* [Extracted material]:
########
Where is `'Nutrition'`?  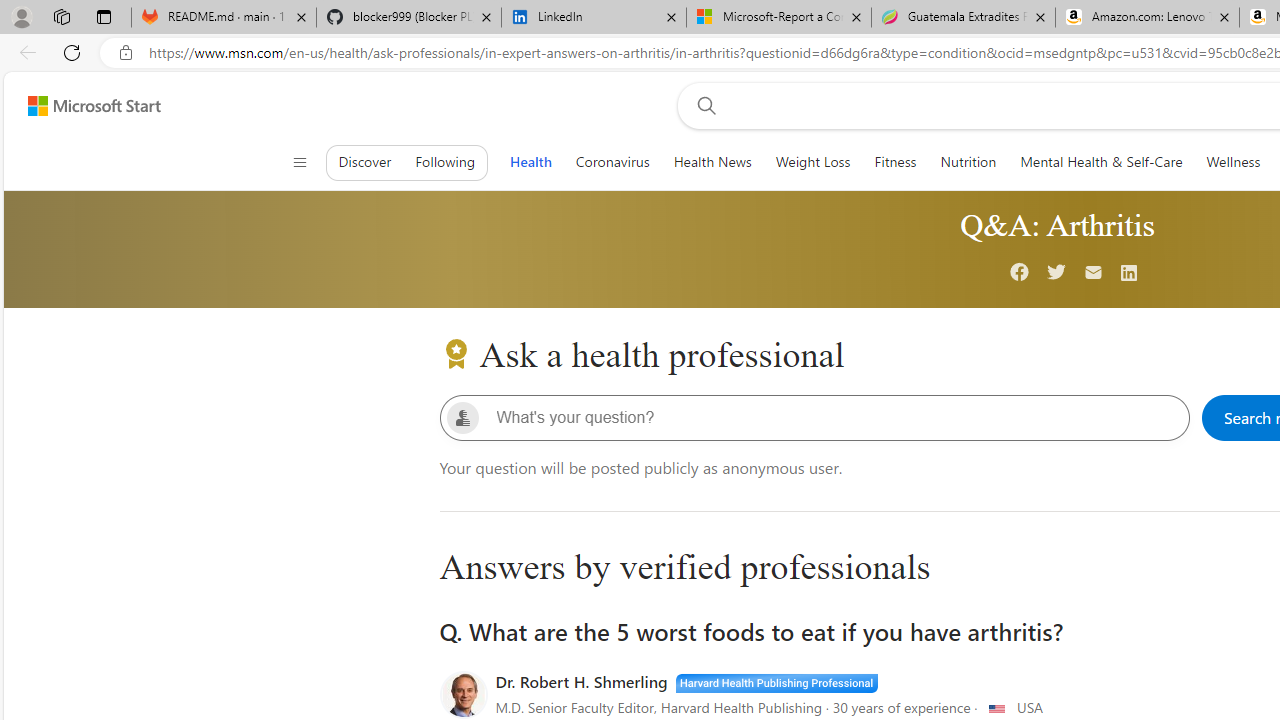
'Nutrition' is located at coordinates (968, 161).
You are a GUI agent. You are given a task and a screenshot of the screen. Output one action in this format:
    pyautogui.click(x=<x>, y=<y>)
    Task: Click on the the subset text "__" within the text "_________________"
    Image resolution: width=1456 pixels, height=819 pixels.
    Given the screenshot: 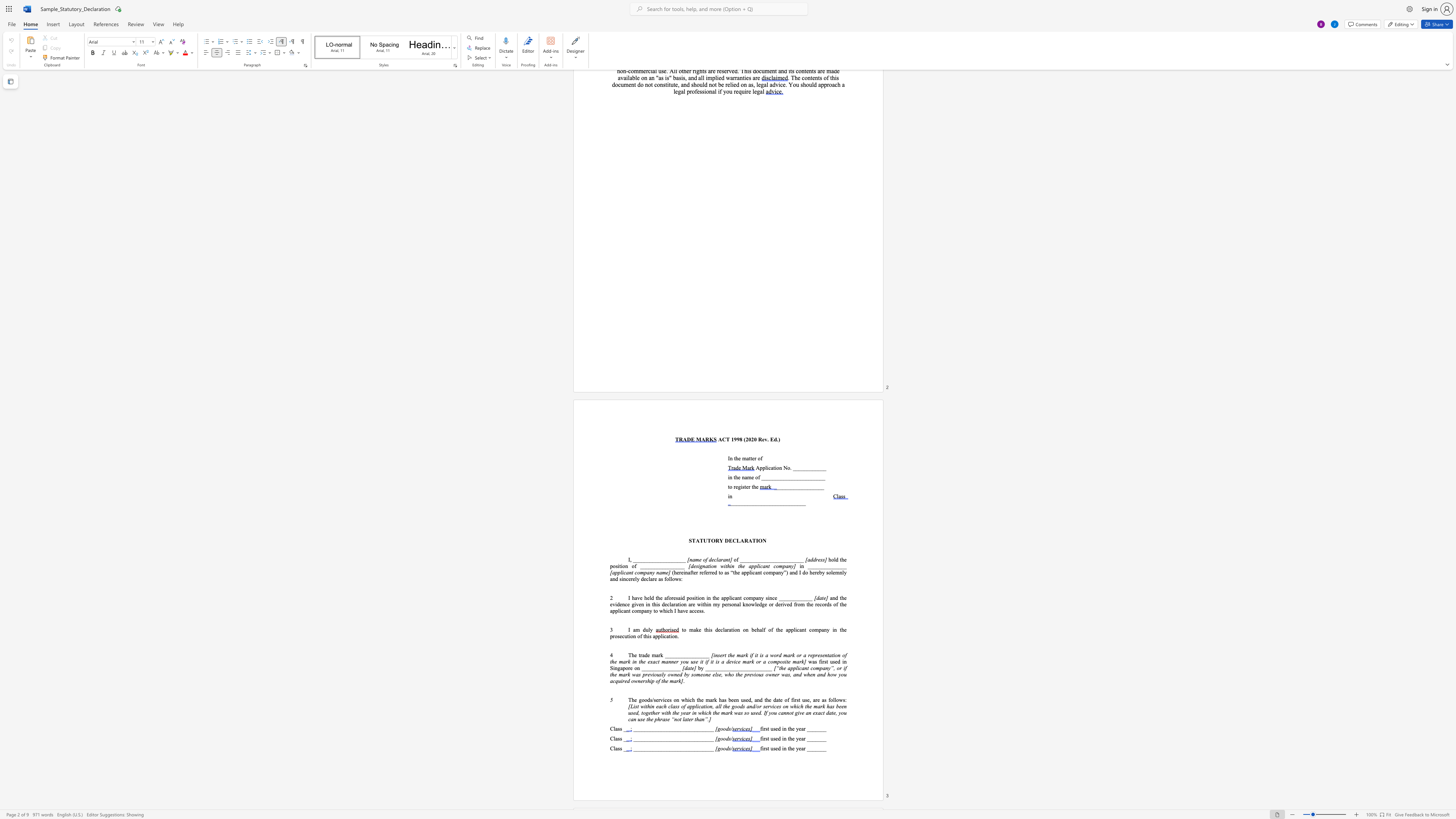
########
Transcribe every line of the items above word for word, omitting the pictures.

* [Problem solution]:
Where is `'Nutrition'`?  
'Nutrition' is located at coordinates (968, 161).
You are a GUI agent. You are given a task and a screenshot of the screen. Output one action in this format:
    pyautogui.click(x=<x>, y=<y>)
    Task: Click on the the subset text "__" within the text "_________________"
    Image resolution: width=1456 pixels, height=819 pixels.
    Given the screenshot: 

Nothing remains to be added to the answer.